# Blood Angels/Space Wolves Finecast Rumours



## Geist (Mar 9, 2010)

From Nafka



Faeit 212 said:


> The Blood Angels are soon to receive a digital version of their 5th edition codex, and a Space Wolves are rumored to be a full 6th edition codex release here in 2014. So this rumor specificially talks about a dual model release of both Blood Angels and Space Wolves.
> 
> 
> There has been no Finecast releases for quite some time, so if this is going to happen, it would mean the rumors of Finecast being phased out were incorrect. However with a digital release, its quite possible that we could see a limited release of characters and updates. Not to mention that they could be tied to another unknown release.
> ...


----------



## dragonkingofthestars (May 3, 2010)

relic battle tank? what would that be?


----------



## Khorne's Fist (Jul 18, 2008)

If true that would be nice. Ragnar and Ulric will have had the same model for 20 years by then. Still can't understand why they didn't get new models with the last codex.

I think the Relic Tank might be a souped up LR executioner. It would be awesome to see them back as an option.


----------



## Jacobite (Jan 26, 2007)

dragonkingofthestars said:


> relic battle tank? what would that be?


 V



Khorne's Fist said:


> I think the Relic Tank might be a souped up LR executioner. It would be awesome to see them back as an option.


My thought's exactly. It'd be some sort of "not a LR Executioner" no idea why they were removed from the dex? It's just a pred with one extra HB really.


----------



## Bayonet (Aug 13, 2010)

No idea why Logan needs a needs a new Sculpt - he looks pretty good as is.


----------



## LokiDeathclaw (Jun 19, 2013)

Some new models will be awesome, especially if there is a new Grimnar model I'm not a fan of the current one.


----------



## Wookiepelt (Jan 29, 2013)

LokiDeathclaw said:


> Some new models will be awesome, especially if there is a new Grimnar model I'm not a fan of the current one.

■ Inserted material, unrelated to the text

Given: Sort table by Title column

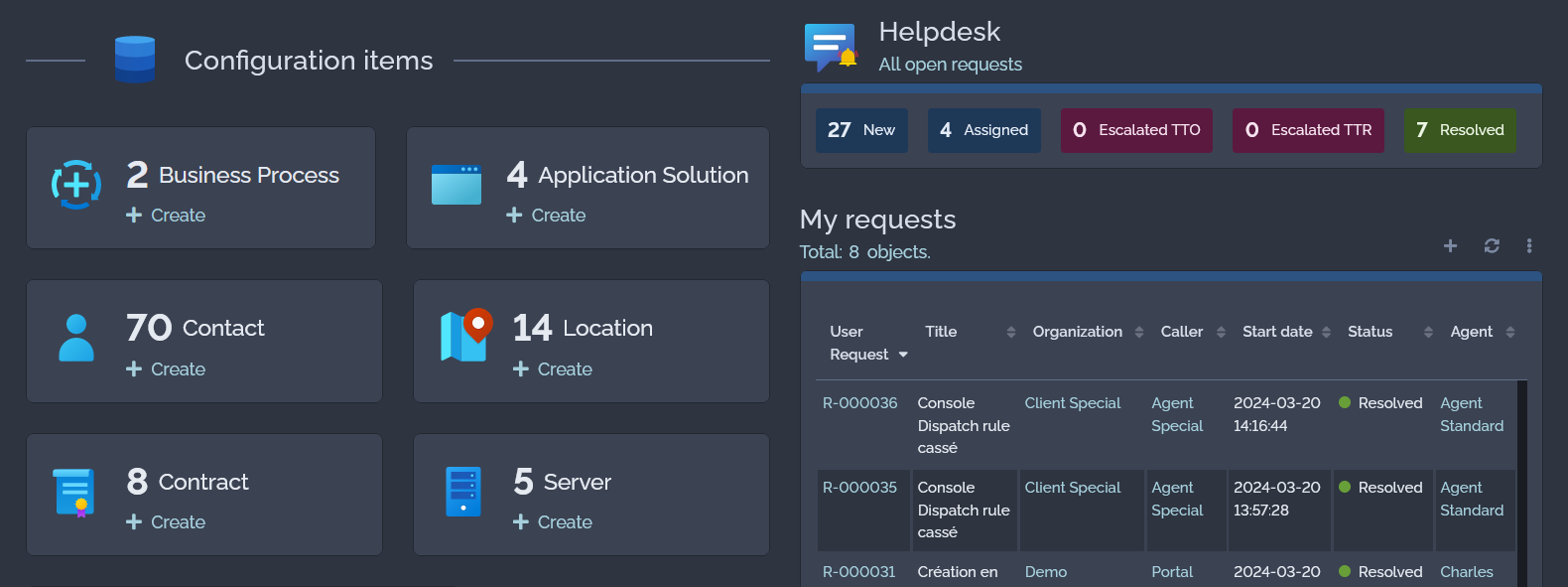Looking at the screenshot, I should [1010, 332].
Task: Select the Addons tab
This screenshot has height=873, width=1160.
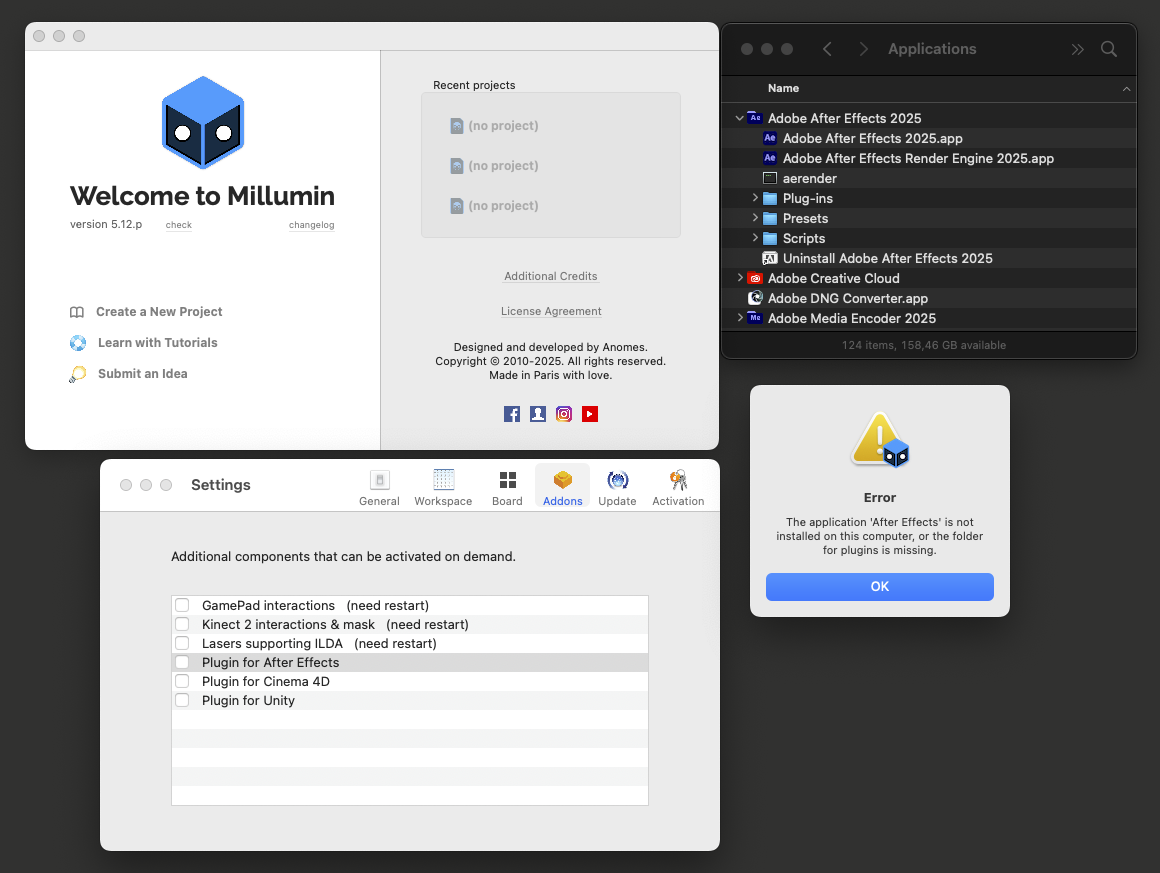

I agree... The current Logan seems too squashed/ short to me.


----------



## Firewolf (Jan 22, 2007)

>> New character sculpts would be bomb. I agree wi folks, the executioner should never have been removed, but if it had stayed, other marine player would likely have started whineing aboot "why we dont get one too".


----------



## Jezlad (Oct 14, 2006)

Testing something.


----------



## Firewolf (Jan 22, 2007)

Jezlad said:


> Testing something.


>>Testing what Jez? Or am I just slow??:crazy:


----------



## bitsandkits (Mar 18, 2008)

Plastic blood angel assault squad ???? They already have two chapter specific plastic kits with jump packs so im gonna call shenanigans, this sounds like someone went through the codex and thought what stuff needs new models but wouldnt warrant a new codex,without knowing what's in the model boxes.


----------



## Jacobite (Jan 26, 2007)

bitsandkits said:


> Plastic blood angel assault squad ???? They already have two chapter specific plastic kits with jump packs so im gonna call shenanigans, this sounds like someone went through the codex and thought what stuff needs new models but wouldnt warrant a new codex,without knowing what's in the model boxes.


Agreed, you can make perfectly awesome BA minis from the SG and DC kits mixed with the vanilla kits. A bit of wish listing there. New sculpts for Mephiston, Ragnar and Ulric would be good. I do like the current Logan mini but he doesn't size up well these days I don't think.


----------